UM CAMPEONATO BRASILEIRO DE PROPINAS

Eduardo Bresciani

14/04/2017

 

 

Planilha da Odebrecht entregue à Lava-Jato revela código em que partidos eram times de futebol
 

Em depoimento, ex-excutivo diz que Odebrecht preferia pagar no caixa dois porque ‘doação lícita chamava atenção’

No jogo da Odebrecht, “Fla-Flu” é PT x DEM e “Corinthians x São Paulo” é PSDB contra PR. A escolha de times de futebol para substituir o nome de partidos foram adotadas em algumas das planilhas do Departamento de Operações Estruturadas, o conhecido “departamento da propina”. Algumas dos documentos entregues aos investigadores usaram os termos e, para designar qual cargo o político beneficiado ocupava, usava-se as posições de jogadores, com pagamentos indo desde o “goleiro” (sem cargo) ao “centroavante” (presidente).

Uma tabela entrega por Luiz Eduardo Soares, um ex-diretor da empresa que atuava no setor, faz a relação dos times com os partidos. Ele entregou ainda outras planilhas em que os códigos eram usados, mas nem todos os partidos que constam na tabela dos apelidos aparecem entre os que receberam recursos com esses codinomes.

Não ficou claro nas delações quais os critérios para identificar cada partido com seu time correspondente. A lista conta no total com 18 partidos. Além dos citados, constam na lista PMDB (Internacional), PSB (Sport), PP (Cruzeiro), PTB (Vasco), PPS (Palmeiras), PSOL (Atlético Mineiro), PCdoB (Bahia), PSC (Náutico), PSD (Botafogo), PRB (Santos), PDT (Grêmio), PROS (Santa Cruz), PV (Coritiba) e Rede (Remo). Político que não tinha partido era identificado como do time potiguar ABC. Nessa tabela, explica-se ainda que presidente era centroavante, governador era descrito como meia, senador chamado de ponta, deputado federal era apelidado de volante e deputado estadual era zagueiro. Quem não tinha cargo e pertencia a base de partidos, recebia o apelido de goleiro.

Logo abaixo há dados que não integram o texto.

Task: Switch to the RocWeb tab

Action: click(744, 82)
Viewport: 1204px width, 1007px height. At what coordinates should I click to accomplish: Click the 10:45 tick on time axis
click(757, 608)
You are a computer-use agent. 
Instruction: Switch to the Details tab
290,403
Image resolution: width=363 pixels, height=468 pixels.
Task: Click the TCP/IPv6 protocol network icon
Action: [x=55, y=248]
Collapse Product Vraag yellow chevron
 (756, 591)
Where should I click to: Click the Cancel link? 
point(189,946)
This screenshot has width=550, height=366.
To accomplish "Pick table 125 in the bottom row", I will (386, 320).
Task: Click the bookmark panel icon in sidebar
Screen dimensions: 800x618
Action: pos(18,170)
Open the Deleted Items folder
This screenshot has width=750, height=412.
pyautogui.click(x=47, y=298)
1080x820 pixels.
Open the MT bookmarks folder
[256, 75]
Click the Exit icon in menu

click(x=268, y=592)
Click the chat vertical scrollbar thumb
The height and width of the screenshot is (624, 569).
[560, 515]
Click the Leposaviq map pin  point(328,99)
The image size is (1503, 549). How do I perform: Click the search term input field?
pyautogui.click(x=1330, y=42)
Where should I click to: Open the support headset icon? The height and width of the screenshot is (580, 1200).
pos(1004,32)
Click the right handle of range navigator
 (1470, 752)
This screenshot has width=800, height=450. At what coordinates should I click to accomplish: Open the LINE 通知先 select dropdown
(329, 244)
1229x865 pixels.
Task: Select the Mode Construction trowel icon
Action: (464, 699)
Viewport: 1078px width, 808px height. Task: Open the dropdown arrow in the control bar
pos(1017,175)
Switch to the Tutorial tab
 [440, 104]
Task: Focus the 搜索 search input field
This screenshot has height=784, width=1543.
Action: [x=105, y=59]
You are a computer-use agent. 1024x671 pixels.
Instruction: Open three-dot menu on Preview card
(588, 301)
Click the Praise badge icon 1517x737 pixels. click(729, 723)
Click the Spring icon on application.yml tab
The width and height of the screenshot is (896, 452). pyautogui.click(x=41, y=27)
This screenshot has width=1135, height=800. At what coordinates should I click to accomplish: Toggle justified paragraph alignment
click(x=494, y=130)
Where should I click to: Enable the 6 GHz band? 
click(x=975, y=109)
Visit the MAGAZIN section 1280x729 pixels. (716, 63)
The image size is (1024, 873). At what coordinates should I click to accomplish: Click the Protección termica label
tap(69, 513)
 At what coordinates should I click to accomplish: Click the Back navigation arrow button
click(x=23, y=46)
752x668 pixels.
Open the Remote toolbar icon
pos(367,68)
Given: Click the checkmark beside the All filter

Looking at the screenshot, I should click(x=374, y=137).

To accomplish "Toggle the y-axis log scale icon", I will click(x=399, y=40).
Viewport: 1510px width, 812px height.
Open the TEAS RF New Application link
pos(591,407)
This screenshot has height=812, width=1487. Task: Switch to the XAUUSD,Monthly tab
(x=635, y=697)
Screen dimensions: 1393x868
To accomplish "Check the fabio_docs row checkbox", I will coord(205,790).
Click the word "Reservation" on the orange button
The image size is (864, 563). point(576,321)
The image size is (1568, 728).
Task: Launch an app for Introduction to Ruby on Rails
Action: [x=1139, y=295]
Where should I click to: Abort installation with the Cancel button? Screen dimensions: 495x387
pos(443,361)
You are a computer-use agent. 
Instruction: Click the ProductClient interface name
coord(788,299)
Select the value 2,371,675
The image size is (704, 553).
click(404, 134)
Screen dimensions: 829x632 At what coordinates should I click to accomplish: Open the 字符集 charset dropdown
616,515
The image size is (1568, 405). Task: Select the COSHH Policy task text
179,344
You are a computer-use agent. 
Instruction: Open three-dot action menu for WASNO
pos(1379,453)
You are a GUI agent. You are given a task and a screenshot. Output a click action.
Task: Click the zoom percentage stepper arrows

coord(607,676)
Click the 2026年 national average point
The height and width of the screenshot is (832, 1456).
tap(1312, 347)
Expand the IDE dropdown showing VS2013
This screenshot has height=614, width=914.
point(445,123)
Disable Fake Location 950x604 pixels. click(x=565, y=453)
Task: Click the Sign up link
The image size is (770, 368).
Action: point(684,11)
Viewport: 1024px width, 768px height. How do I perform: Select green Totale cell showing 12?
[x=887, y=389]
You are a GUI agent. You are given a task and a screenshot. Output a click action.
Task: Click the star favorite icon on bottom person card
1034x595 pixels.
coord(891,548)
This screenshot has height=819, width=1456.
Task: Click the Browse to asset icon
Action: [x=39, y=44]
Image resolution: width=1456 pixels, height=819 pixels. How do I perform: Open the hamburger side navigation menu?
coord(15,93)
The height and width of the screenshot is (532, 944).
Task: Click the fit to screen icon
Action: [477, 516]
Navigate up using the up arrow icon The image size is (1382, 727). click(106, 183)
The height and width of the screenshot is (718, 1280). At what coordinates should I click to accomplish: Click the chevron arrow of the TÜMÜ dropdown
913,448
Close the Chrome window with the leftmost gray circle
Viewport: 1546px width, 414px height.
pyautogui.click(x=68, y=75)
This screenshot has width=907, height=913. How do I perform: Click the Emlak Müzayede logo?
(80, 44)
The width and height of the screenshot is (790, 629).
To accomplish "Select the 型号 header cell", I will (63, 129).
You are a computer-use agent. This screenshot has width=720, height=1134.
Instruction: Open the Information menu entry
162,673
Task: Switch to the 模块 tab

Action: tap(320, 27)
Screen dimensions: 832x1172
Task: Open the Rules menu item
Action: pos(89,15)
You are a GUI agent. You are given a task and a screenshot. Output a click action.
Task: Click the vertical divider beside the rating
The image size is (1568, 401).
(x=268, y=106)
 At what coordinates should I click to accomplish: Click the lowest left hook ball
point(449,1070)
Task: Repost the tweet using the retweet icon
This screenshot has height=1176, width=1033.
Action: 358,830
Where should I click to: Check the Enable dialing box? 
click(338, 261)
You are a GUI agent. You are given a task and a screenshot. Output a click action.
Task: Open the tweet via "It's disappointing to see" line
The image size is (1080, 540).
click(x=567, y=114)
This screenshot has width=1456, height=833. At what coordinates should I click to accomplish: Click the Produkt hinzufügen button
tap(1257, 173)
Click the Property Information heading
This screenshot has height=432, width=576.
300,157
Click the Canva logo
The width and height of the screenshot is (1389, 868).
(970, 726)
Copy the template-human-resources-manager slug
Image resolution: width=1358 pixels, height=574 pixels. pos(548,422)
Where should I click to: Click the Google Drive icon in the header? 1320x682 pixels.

Por isso que nessa lista o presidente da Câmara, Rodrigo Maia (DEM-RJ), que tinha em outros documentos o apelido de “Botafogo”, time para o qual torce, foi chamado de “volante” do “Fluminense”. As planilhas apresentadas trazem dezenas de políticos e nem todos viraram alvo de inquérito porque os documentos, segundo o depoimento de Soares, misturam caixa um e caixa dois.

O ex-executivo relatou em um de seus depoimentos que a empresa preferia o caixa dois para ocultar apoios.

— Não gostávamos de fazer muitos pagamentos lícitos porque chamava muito a atenção. Se fosse pagar tudo de forma lícita, daria US$ 100 milhões da Odebrecht. Em 2010 acho que foi R$ 60 milhões em (doação) lícita. É pouco. Se pega em relação a Camargo Corrêa, Andrade é pouco — afirmou Soares.

_________________________________________________________________________________________________________________

LAVA-JATO E FUTEBOL: FRAUDES NAS ARENAS

O uso do código em que classifica partidos e políticos como times e posições de jogadores está longe de ser a única ligação do futebol com as delações da Odebrecht e de executivos de outras grandes empreiteiras na Lava-Jato. A construção ou reforma de 12 estádios para a Copa do Mundo de 2014, com a justificativa e atender a rigorosas e sofisticadas exigências da Fifa, foi um terreno fértil para negócios escusos entre as empresas e políticos. Em pelo menos oito estádios houve crimes que variam da formação de cartel, fraudando licitações, a propina para governantes, segundo delações não só da Odebrecht, mas também de executivos de empreiteiras como a Andrade Gutierrez.

O caso mais clássico é do Maracanã, em cuja reforma foram gastos mais de R$ 1,2 bilhão. Segundo ex-executivos da Andrade Gutierrez, o ex-governador do Rio Sérgio Cabral cobrou propina de 5% do valor da obra, o que chegaria a R$ 60 milhões. A Arena Corinthians, construída em São Paulo especialmente para a Copa, foi chamada de “presente para o presidente Lula” por Emilio Odebrecht. Há suspeita de desvio de dinheiro para deputados como Vicente Cândido e Andrés Sanchez, ambos do PT.

As licitações para as obras das quatro arenas do Nordeste (Castelão, em Fortaleza; Dunas, em Natal; Fonte Nova, em Salvador; e Pernambuco, em Recife) teriam tido seus vencedores combinados em cartel que uniu as principais empreiteiras do país. Já a Arena da Amazônia e o Mané Garrincha, em Brasília, teriam rendido propina a ex-governadores de Amazonas e do Distrito Federal.